The choice of execution time--a direct measure of performance--rather than an indirect measure of performance such as instruction count is intentional.3Pipeline effects, cache effects, and the like impact the average number of cycles-per-instruction, which, in turn, impact the computed execution time [7]. This occurs in our last example where the computed execution times before and after our optimization are nearly identical while the observed execution times are not.

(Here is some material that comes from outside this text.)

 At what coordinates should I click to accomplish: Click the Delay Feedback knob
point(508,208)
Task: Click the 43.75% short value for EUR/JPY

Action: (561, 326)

Each program was run thirty times at random physical memory locations to account for cache effects (see [2] for a description of why this is necessary and the pitfalls associated with not accounting for memory location induced cache effects when timing programs on modern architectures). We report in Table 2 the average times for the thirty runs including the margin of error and the object code size before and after optimization. Note that the percentage growth in the resulting binary files (which include library code) was considerably less: the first two programs showed essentially zero growth, while geqn showed about 50% growth. We now discuss each program in more detail.

Table 2: Data Obtained with GNU C++'s optimizer enabled -O3
  Size Time
Program Unopt   Optimized Change Unoptimized Optimized Change
city simulation 12618 12762 1.14% 9.650 $\pm$ 0.067 9.235 $\pm$ 0.074 -4.29%
employee 7867 8715 10.78% 95.500 $\pm$ 2.706 90.978 $\pm$ 1.268 -4.74%
geqn 132331 264739 100.06% 51.265 $\pm$ 0.170 52.610 $\pm$ 0.156 2.62%
city simulation 25348 24052 -5.11% 41.865 $\pm$ 0.874 41.621 $\pm$ 0.766 -0.58%
employee 21852 24056 10.09% 295.613 $\pm$ 11.606 282.953 $\pm$ 13.364 -4.28%
geqn 302868 586416 93.62% 101.884 $\pm$ 0.162 85.878 $\pm$ 0.248 -15.71%

Size represents object code size in bytes. Time represents CPU time in seconds.

The city simulation simulates traffic flow on the roads of a city. The program has only one virtual function and was chosen to illustrate the effects on programs that contain very few virtual functions. On the Intel machine, our optimization caused about a 4% decrease in execution time and a nominal 1% increase in object code size. On the DEC machine, the optimization made only a nominal difference in the execution time. However, it is interesting to note that it decreased the object code size. This provides indirect evidence that our optimization is enabling other optimizations.

The employee program, based on code from [5], has a high proportion of virtual functions and virtual function calls; it was chosen to provide expected results for programs that use virtual functions heavily. The program has a class hierarchy of eight classes and virtual functions that (1) print the employee's data (name, current wages, etc.), (2) report the employee's earnings for the current week, (3) give the employee a raise, and (4) reset the employee for a new week. Each type of worker implements these functions differently.

We created a test input file with 1000 employees (200 of each kind), and then iterated for 300 weeks, printing the data and the earnings for each employee each week and giving each employee a raise every ten weeks. For this example our results were very promising. On the Intel machine, we achieved an almost 4% decrease in execution time with only a 10% increase in code size. On the DEC machine, we achieved slightly over 4% decrease in execution time with a similar 10% increase in code size.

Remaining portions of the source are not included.